L’ultimo provvedimento adottato dalla Regione del Veneto è l’ordinanza numero 173 del 20 dicembre che recepisce le indicazioni ministeriali e prevede un ulteriore aggiornamento delle misure di restrizione nelle province di Verona, Padova e Vicenza. Il presidente Luca Zaia ha ordinato di istituire due zone. La zona di protezione (ZP) ha un raggio di 3 chilometri dagli allevamenti, mentre la zona di sorveglianza (ZS) ha un raggio di 10 chilometri dai focolai. In entrambe le zone è previsto il censimento di tutte le aziende avicole e degli animali presenti, con sopralluoghi da parte dei veterinari ufficiali delle Ulss e sorveglianza sierologica e virologica. Nelle zone di protezione (ZP) tutto il pollame e gli altri volatili sono trasferiti all’interno di un edificio dell’azienda o confinati in un luogo che non consenta contatti con animali di altre aziende. Le carcasse sono distrutte quanto prima. Previste procedure di disinfezione per veicoli e attrezzature, norme di sicurezza per gli operatori e divieti nella movimentazione di pollame e uova. Vietate l’esposizione del pollame alle fiere. Nelle zone di sorveglianza (ZS) sono previste misure analoghe, con possibili deroghe. In base alle tabelle allegate alla delibera regionale del 20 dicembre, le zone di protezione sono localizzate in 86 comuni del Veneto (con circa 750 aziende), quelle di sorveglianza in 104 comuni (con circa 550 aziende).

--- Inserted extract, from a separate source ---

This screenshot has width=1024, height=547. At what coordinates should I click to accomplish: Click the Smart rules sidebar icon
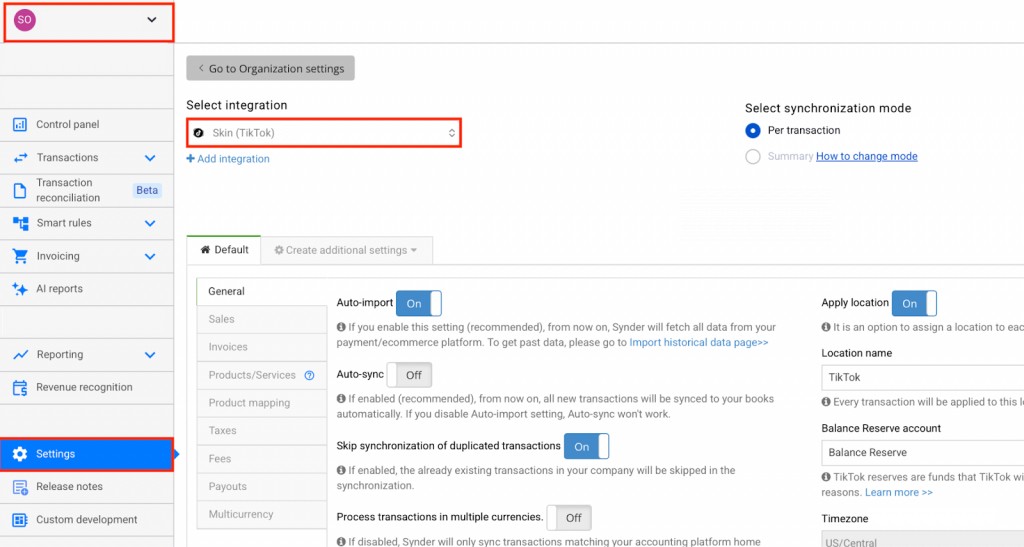coord(19,223)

La consigliera regionale del Partito Democratico veneto Anna Maria Bigon ha rilanciato l’appello delle associazioni di categoria: “Il settore avicolo è in ginocchio e la Regione deve dichiarare lo stato di calamità. Servono contributi e ristori in tempi rapidissimi perché soprattutto nel Veronese la situazione è drammatica. Con la legge di bilancio nazionale sono stati stanziati 30 milioni per la filiera delle carni bianche, che è una prima risposta, ma ovviamente parziale se consideriamo che i danni stimati tra diretti e indiretti arrivano a circa mezzo miliardo di euro”. Le risorse dovrebbero arrivare in fretta perché le aziende rischiano di manifestare a breve problemi di liquidità.